For consecutive primes $a\lt b\lt c$, prove that $a+b\ge c$.

Yes, this is true. In 1952, Nagura proved that for $n \geq 25$, there is always a prime between $n$ and $(6/5)n$. Thus, let $p_k$ be a prime at least $25$. Then $p_k+p_{k+1} > 2p_k$. But by Nagura's result we have that $p_{k+2} \leq 36/25 p_k < 2p_k$. Finally, one can easily check by hand that the result holds for small primes.

Ramanujan (1919), see Eq. (18):

$$\pi(x) - \pi(x/2) \ge 2 \quad \text{ for } x\ge 11 $$

Whence, with $x= 2p_k$ for $p_k \ge 7$, $$p_{k+2} \le 2 p_k \lt p_k+p_{k+1}, $$ and $5\le 2+3$, $7\le 3+ 5$, $11 \le 5+7$.

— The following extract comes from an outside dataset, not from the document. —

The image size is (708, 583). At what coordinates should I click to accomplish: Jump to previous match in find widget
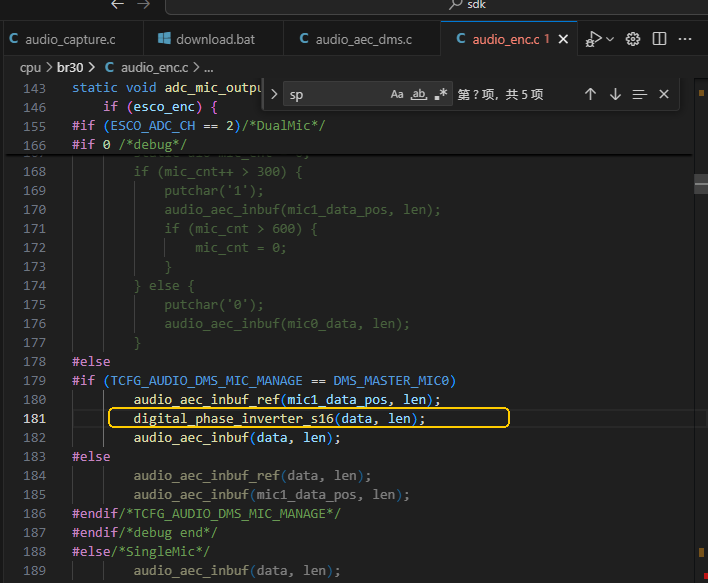coord(590,94)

As a matter of fact, P. L. Chebyshev knew already that for any $\epsilon > \frac{1}{5}$, there exists an $n(\epsilon) \in \mathbb{N}$ such that for all $n\geq n(\epsilon),$

$\pi((1+\epsilon)n)-\pi(n)>0.$

In [2], one can find a short report on the problem of determining the smallest $n(\epsilon)$ explicitly once that $\epsilon$ has been fixed.

References

[1] P. L. Chebyshev. Mémoire sur les nombres premiers. Mémoires de l'Acad. Imp. Sci. de St. Pétersbourg, VII, 1850.

[2] H. Harborth & A. Kemnitz. Calculations for Bertrand's Postulate. Mathematics Magazine, 54 (1), pp. 33-34.